Les activités que le CICR mène en faveur des détenus n’ont en aucun cas pour objectif d’entraver le fonctionnement nécessaire du système de détention, mais visent à garantir le respect des lois et des normes relatives à la détention. Il ne s’agit pas de créer des interférences, mais de soutenir les autorités et de répondre aux besoins humanitaires des détenus. À ceci s’ajoute un autre aspect moins tangible : une transparence accrue et des garanties plus strictes renforcent la confiance du public dans le système de détention, une confiance qui peut être ébranlée en période de crise. Les activités en faveur des détenus peuvent contribuer à rebâtir la confiance, favorisant ainsi la sécurité.

Certains détenus ont-ils des exigences ou des besoins particuliers ?

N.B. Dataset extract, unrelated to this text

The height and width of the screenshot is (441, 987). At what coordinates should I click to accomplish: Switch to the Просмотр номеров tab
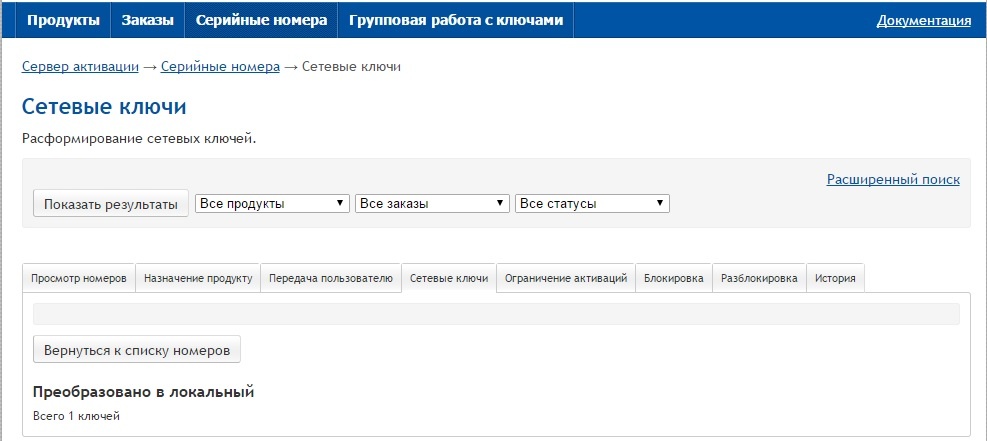[x=79, y=279]
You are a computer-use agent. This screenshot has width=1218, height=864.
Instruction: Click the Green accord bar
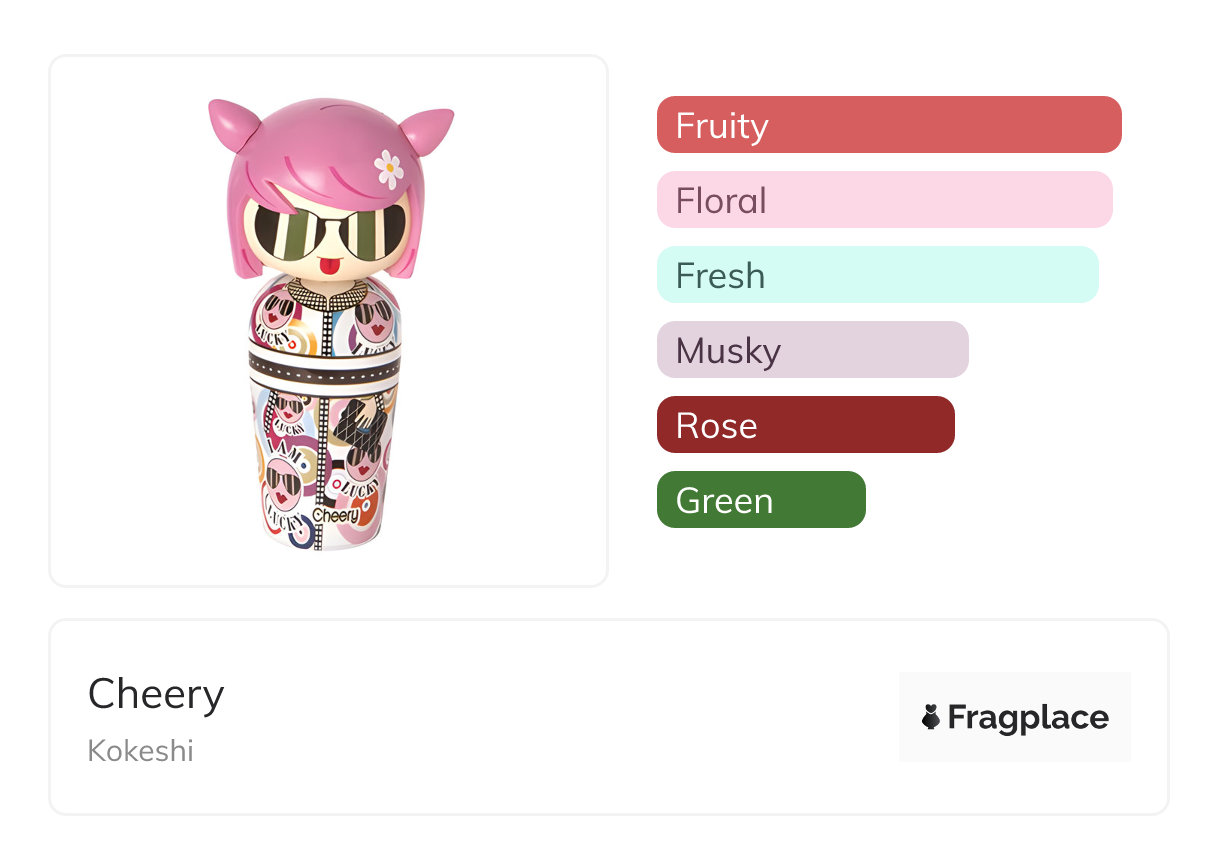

Bien sûr ! Et il est très important que le CICR réponde à leurs besoins. Nos activités dans les lieux de détention vont bien au-delà de la promotion du respect des droits fondamentaux des détenus. Par exemple, l’une des choses importantes que nous faisons est de veiller à bien faire entendre la voix des femmes, des mineurs, des étrangers, des personnes âgées, des personnes handicapées et des autrespersonnes marginalisées. Les besoins des personnes appartenant à ces groupes de population sont souvent difficiles à satisfaire ou peuvent être si spécifiques que les autorités ne leur accordent aucune attention. Le CICR est très sensible aux situations stressantes que ces personnes peuvent subir lorsqu’elles sont placées dans des lieux de détention.